Supplied information |
%%
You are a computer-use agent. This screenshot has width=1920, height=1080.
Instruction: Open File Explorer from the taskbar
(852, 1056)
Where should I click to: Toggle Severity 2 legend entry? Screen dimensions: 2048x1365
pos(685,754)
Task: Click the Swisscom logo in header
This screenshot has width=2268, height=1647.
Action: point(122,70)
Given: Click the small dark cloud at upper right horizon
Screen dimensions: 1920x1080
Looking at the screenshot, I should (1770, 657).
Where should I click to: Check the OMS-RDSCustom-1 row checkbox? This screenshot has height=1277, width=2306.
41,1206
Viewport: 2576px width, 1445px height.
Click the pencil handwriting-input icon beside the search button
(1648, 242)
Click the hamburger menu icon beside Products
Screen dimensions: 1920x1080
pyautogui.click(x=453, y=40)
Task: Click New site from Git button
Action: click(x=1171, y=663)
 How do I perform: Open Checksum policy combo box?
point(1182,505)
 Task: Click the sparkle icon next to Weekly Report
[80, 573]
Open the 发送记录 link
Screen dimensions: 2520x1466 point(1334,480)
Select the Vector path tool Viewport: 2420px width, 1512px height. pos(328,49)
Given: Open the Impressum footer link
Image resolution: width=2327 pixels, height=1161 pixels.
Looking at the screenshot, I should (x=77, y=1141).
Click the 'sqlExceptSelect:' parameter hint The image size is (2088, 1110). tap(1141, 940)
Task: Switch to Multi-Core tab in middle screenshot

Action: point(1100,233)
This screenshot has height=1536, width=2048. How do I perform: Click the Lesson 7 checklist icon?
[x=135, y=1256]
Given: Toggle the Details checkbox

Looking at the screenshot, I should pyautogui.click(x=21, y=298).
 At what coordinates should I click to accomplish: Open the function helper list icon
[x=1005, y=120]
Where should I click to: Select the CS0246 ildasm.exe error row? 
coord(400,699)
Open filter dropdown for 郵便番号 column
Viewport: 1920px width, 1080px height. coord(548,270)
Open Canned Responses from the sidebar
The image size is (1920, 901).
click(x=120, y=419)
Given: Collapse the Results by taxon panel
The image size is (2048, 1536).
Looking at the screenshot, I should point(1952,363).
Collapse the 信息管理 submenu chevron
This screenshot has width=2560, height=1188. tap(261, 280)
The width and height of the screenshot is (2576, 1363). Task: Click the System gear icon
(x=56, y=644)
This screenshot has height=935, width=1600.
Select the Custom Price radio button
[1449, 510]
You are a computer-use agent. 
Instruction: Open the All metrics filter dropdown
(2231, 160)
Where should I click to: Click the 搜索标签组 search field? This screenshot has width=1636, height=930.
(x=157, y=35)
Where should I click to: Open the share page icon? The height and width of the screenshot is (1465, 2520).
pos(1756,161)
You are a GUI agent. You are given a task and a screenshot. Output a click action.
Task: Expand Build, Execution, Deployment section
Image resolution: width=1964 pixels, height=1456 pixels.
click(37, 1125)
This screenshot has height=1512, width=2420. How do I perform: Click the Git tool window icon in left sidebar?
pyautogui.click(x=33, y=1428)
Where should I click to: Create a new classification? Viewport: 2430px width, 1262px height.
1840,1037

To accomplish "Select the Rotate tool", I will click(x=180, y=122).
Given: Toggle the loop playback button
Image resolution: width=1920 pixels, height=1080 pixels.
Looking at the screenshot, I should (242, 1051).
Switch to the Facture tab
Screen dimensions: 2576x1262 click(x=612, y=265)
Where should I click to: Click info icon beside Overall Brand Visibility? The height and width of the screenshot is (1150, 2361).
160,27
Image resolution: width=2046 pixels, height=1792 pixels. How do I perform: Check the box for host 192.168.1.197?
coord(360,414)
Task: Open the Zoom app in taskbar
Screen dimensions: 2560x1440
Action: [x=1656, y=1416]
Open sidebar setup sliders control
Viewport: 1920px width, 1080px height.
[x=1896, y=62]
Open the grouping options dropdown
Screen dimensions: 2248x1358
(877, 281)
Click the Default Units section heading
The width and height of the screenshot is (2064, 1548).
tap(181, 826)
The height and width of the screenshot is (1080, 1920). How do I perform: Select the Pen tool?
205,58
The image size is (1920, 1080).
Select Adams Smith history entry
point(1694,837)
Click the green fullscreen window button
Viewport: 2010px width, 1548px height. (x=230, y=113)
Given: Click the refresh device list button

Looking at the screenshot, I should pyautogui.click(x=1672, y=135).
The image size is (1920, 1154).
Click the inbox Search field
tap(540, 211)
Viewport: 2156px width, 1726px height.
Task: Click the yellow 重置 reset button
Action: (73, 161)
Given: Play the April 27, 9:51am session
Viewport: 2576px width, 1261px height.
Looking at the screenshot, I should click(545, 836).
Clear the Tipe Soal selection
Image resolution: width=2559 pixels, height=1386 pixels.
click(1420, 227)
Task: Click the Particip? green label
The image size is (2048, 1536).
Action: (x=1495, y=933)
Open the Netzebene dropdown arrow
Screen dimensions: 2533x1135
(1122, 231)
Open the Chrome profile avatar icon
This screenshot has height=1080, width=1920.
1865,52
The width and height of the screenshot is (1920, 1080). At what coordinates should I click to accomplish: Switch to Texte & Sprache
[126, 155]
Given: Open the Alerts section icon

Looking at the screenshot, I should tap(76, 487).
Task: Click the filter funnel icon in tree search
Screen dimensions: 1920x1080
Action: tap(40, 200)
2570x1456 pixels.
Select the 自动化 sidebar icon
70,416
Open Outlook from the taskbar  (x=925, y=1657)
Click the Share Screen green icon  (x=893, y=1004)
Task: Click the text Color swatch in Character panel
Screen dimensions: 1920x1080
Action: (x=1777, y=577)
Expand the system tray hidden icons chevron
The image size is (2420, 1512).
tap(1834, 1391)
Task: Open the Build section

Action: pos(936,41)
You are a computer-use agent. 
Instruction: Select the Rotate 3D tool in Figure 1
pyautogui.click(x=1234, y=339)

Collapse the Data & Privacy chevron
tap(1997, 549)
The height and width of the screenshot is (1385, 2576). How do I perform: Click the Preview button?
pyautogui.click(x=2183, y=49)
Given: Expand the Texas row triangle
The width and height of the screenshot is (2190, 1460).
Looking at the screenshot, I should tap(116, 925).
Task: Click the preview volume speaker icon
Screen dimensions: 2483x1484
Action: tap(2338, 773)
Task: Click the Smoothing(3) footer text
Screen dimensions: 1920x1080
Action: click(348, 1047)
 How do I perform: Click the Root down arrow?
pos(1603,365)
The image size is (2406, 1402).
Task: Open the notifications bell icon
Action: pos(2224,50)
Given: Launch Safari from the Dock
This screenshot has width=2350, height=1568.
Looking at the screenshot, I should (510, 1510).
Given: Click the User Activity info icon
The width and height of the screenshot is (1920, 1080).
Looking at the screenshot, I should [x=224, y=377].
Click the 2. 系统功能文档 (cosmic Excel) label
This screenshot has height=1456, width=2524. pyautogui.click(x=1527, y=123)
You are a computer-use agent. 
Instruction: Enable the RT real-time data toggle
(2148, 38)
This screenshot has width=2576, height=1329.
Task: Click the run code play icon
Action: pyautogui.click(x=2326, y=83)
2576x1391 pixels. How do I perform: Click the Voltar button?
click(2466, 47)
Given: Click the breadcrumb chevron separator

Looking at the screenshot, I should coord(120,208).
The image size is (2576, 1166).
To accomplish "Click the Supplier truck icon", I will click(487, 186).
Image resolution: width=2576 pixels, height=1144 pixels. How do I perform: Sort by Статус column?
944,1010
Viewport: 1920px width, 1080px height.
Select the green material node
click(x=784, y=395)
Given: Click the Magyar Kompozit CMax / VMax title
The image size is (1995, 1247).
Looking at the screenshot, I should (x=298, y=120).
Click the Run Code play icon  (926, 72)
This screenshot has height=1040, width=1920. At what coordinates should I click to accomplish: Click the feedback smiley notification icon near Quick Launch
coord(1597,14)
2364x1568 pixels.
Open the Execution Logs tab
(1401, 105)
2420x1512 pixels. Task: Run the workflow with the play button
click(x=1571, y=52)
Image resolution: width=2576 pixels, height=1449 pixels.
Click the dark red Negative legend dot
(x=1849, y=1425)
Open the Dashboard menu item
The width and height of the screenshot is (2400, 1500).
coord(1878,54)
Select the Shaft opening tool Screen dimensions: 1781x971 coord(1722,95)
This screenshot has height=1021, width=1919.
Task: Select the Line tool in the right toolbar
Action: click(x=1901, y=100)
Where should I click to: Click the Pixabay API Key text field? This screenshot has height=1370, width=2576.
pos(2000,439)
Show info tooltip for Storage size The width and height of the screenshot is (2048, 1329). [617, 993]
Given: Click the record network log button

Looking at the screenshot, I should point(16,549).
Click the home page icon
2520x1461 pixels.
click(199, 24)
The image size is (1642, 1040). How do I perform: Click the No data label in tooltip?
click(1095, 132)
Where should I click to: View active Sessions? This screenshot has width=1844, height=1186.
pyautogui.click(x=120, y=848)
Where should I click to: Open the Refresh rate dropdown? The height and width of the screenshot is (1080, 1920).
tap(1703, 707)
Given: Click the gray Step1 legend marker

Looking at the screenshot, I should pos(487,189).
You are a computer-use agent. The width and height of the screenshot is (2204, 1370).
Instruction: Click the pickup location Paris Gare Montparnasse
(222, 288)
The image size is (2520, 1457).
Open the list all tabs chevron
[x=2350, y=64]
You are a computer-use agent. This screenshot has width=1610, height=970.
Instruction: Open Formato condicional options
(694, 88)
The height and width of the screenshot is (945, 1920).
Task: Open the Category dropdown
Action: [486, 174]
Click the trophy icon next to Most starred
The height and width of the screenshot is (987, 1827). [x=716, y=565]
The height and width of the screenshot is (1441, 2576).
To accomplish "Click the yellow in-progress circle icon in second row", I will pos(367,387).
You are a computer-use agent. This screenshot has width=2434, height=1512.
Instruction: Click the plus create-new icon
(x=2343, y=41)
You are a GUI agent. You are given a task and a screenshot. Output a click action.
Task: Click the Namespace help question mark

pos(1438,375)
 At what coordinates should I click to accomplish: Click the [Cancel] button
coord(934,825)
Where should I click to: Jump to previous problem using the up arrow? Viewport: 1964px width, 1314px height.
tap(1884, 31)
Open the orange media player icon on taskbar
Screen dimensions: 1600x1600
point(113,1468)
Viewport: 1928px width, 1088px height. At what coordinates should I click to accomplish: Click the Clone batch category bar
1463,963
%%
Required action | Begin at the first line of the entries above and copy every line exactly, ending with the line that contains "Click the hamburger menu icon beside Products".

Worked solution |
You are a computer-use agent. This screenshot has width=1920, height=1080.
Instruction: Open File Explorer from the taskbar
(852, 1056)
Where should I click to: Toggle Severity 2 legend entry? Screen dimensions: 2048x1365
pos(685,754)
Task: Click the Swisscom logo in header
This screenshot has width=2268, height=1647.
Action: point(122,70)
Given: Click the small dark cloud at upper right horizon
Screen dimensions: 1920x1080
Looking at the screenshot, I should (1770, 657).
Where should I click to: Check the OMS-RDSCustom-1 row checkbox? This screenshot has height=1277, width=2306.
41,1206
Viewport: 2576px width, 1445px height.
Click the pencil handwriting-input icon beside the search button
(1648, 242)
Click the hamburger menu icon beside Products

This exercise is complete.